Unstable Housing- an ongoing problem for migrating people in Morocco

In recent weeks, there has been a lot less direct police interference of migrants in Tangier, ever since the death of Cédric, and the following riot, there has been some respite from raids.

But the ever present problem of unstable housing is as serious as ever.

Previously, the combination of police harassment and the lethal threat that posed, along with unstable housing and racism, were clearly the main contributors to deteriorating mental health, and factors that make their situation impossible.

Now, police harassment is less of a problem, and raids timed for the element of surprise have ceased for the moment.

But these raids was only one factor among many that made life difficult.

Daily racism directed at migrants from nearly all corners of Moroccan society is the largest factor to blame for the difficulty in finding stable housing.

Many migrants live in squatted apartments, some paying rent to fake landlords, staying in each house for little more than a few weeks at a time. The communal lifestyle means that an apartment rented cheaply is sufficient for up to twenty people to live together, yet keeping the same tenancy is almost impossible. Hostility from neighbours and landlords normally excludes migrants from renting legitimately.

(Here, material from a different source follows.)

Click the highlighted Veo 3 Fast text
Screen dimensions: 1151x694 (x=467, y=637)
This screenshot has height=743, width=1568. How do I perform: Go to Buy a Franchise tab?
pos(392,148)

Rent can be very cheap here, and simple homes do not need to cost a lot, and although finances are another challenge

For many Moroccans, having black skinned neighbours is enough reason to contact police, or to harass or attack migrants themselves.

We here have witnessed the racist mobs throwing stones and wielding lengths of wood to attack migrants. Also we have seen many scars left by migrant attacks, where people have been struck with stones or clubs on their heads, arms and legs. Migrants who have lived in Nador seem to all bear similar scars from the violence they experienced there.

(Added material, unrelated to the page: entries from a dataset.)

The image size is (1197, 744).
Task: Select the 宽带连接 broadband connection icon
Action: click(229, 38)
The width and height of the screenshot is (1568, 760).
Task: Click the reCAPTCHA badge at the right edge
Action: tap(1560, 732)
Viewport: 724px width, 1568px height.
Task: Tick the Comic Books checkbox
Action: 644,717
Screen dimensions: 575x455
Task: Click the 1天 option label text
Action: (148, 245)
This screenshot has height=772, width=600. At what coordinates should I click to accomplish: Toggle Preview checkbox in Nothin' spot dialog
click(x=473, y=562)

Migrants homes in Tanger are usually kept for no more than a few weeks, lack either water or electricity, or are part built. At the same time few have secure front doors, often due to the previously frequent police raids.

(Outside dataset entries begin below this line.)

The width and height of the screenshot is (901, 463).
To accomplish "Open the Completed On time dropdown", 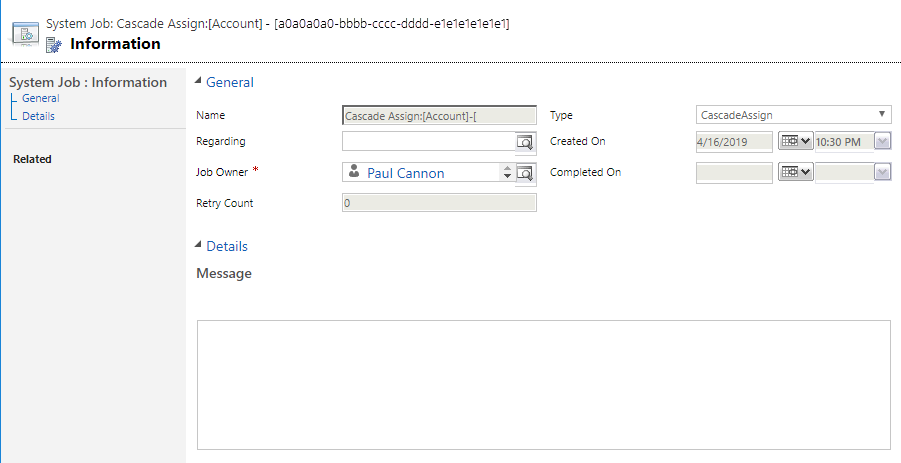I will point(882,173).
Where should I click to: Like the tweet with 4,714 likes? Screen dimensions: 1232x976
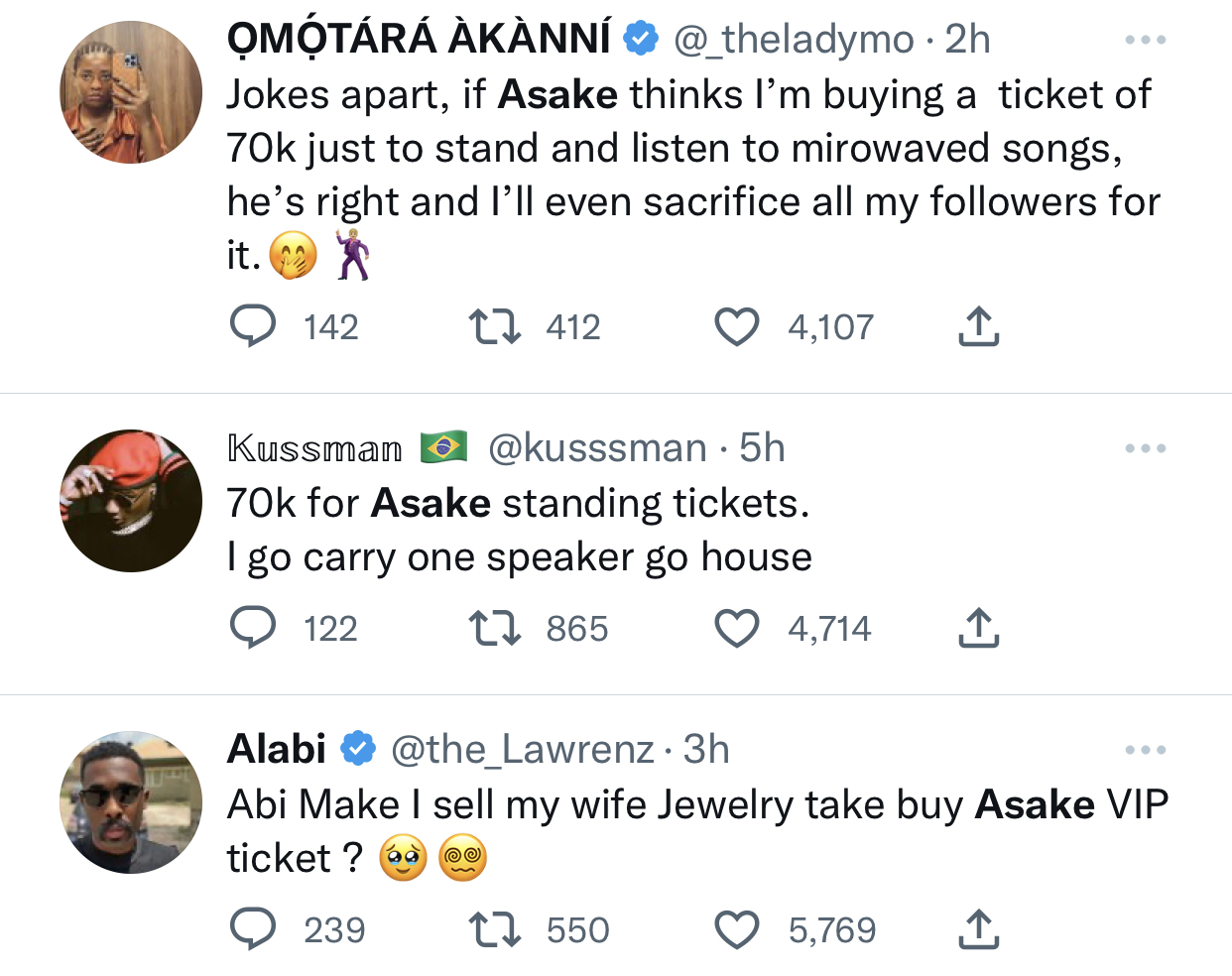(x=737, y=628)
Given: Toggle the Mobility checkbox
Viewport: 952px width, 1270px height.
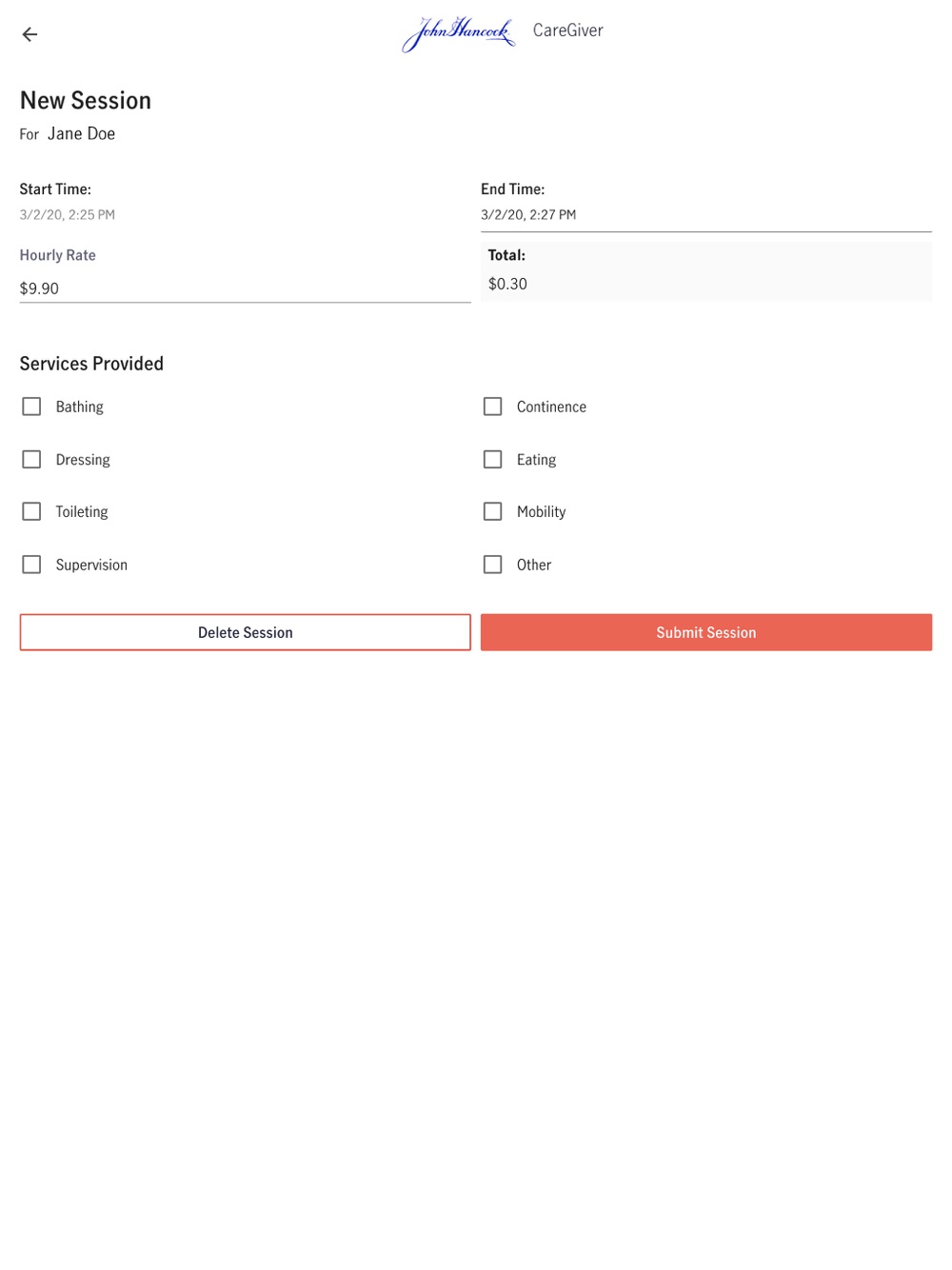Looking at the screenshot, I should pyautogui.click(x=492, y=512).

The extra cost of moving house and being cheated out of rent paid, sometimes means migrants are going hungry, at a time when they face great challenges in their attempts to cross the border.

It seems that what needs to change here is the culture of racism, which explains why people cannot live in decent rooms and apartments and live as equals with their neighbours. So the problems here have no quick fix, no single issue that needs to be exposed, but a gradual and difficult fight towards equality and modern attitudes to ethnicity and culture.

More and more, young educated Moroccans can see as clear as day that this endemic racism is wrong and does not fit into the world they want to live in. So there is hope that things could improve, but for the time being, the pressure is never really off the migrants.

Many more bridges of direct solidarity need to be built between those in Europe and those in Africa that want a more equal world.